**WHAT THE TASK ASKS**
Print out every entry that follows, exactly as written.

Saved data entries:
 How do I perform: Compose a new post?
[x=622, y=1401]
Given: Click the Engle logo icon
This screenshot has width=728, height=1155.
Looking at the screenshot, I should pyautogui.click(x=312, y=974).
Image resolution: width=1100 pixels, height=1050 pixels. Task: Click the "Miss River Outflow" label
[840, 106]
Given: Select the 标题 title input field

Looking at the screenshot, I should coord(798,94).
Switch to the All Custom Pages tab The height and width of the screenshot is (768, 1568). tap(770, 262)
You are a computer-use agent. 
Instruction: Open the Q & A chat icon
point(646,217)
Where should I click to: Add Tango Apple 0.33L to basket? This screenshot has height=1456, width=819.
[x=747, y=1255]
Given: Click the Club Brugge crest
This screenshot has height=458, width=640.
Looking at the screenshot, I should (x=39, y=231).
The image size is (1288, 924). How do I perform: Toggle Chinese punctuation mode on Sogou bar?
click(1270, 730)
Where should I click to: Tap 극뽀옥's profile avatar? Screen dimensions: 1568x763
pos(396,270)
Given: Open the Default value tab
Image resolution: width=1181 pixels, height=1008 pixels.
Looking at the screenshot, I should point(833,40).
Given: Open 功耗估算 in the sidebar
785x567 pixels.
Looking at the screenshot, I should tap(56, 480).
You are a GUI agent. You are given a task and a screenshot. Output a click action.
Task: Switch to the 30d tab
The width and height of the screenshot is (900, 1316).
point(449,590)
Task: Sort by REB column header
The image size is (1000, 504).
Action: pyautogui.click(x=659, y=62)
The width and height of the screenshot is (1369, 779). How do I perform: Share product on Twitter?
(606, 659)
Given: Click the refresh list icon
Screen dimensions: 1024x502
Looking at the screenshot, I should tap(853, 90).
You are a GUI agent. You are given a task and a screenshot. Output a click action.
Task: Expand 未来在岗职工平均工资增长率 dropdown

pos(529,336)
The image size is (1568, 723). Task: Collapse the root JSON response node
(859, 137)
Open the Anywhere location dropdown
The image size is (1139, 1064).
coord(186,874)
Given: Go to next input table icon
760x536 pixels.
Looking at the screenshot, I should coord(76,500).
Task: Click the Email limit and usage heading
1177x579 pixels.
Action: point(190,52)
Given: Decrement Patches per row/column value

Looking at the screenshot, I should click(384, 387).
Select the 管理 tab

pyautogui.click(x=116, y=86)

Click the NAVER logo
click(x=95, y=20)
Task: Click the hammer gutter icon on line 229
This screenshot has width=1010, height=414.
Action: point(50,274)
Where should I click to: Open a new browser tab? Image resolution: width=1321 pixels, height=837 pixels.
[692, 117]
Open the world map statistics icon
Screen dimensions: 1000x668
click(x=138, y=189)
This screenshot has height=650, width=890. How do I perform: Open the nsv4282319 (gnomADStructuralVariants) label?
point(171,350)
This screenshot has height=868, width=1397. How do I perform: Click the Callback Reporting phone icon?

**ANSWER AREA**
 How do I perform: Compose a new post?
[x=622, y=1401]
Given: Click the Engle logo icon
This screenshot has width=728, height=1155.
Looking at the screenshot, I should pyautogui.click(x=312, y=974).
Image resolution: width=1100 pixels, height=1050 pixels. Task: Click the "Miss River Outflow" label
[840, 106]
Given: Select the 标题 title input field

Looking at the screenshot, I should coord(798,94).
Switch to the All Custom Pages tab The height and width of the screenshot is (768, 1568). tap(770, 262)
You are a computer-use agent. 
Instruction: Open the Q & A chat icon
point(646,217)
Where should I click to: Add Tango Apple 0.33L to basket? This screenshot has height=1456, width=819.
[x=747, y=1255]
Given: Click the Club Brugge crest
This screenshot has height=458, width=640.
Looking at the screenshot, I should (x=39, y=231).
The image size is (1288, 924). How do I perform: Toggle Chinese punctuation mode on Sogou bar?
click(1270, 730)
Where should I click to: Tap 극뽀옥's profile avatar? Screen dimensions: 1568x763
pos(396,270)
Given: Open the Default value tab
Image resolution: width=1181 pixels, height=1008 pixels.
Looking at the screenshot, I should point(833,40).
Given: Open 功耗估算 in the sidebar
785x567 pixels.
Looking at the screenshot, I should tap(56, 480).
You are a GUI agent. You are given a task and a screenshot. Output a click action.
Task: Switch to the 30d tab
The width and height of the screenshot is (900, 1316).
point(449,590)
Task: Sort by REB column header
The image size is (1000, 504).
Action: pyautogui.click(x=659, y=62)
The width and height of the screenshot is (1369, 779). How do I perform: Share product on Twitter?
(606, 659)
Given: Click the refresh list icon
Screen dimensions: 1024x502
Looking at the screenshot, I should tap(853, 90).
You are a GUI agent. You are given a task and a screenshot. Output a click action.
Task: Expand 未来在岗职工平均工资增长率 dropdown

pos(529,336)
The image size is (1568, 723). Task: Collapse the root JSON response node
(859, 137)
Open the Anywhere location dropdown
The image size is (1139, 1064).
coord(186,874)
Given: Go to next input table icon
760x536 pixels.
Looking at the screenshot, I should coord(76,500).
Task: Click the Email limit and usage heading
1177x579 pixels.
Action: point(190,52)
Given: Decrement Patches per row/column value

Looking at the screenshot, I should click(384, 387).
Select the 管理 tab

pyautogui.click(x=116, y=86)

Click the NAVER logo
click(x=95, y=20)
Task: Click the hammer gutter icon on line 229
This screenshot has width=1010, height=414.
Action: point(50,274)
Where should I click to: Open a new browser tab? Image resolution: width=1321 pixels, height=837 pixels.
[692, 117]
Open the world map statistics icon
Screen dimensions: 1000x668
click(x=138, y=189)
This screenshot has height=650, width=890. How do I perform: Open the nsv4282319 (gnomADStructuralVariants) label?
point(171,350)
This screenshot has height=868, width=1397. How do I perform: Click the Callback Reporting phone icon?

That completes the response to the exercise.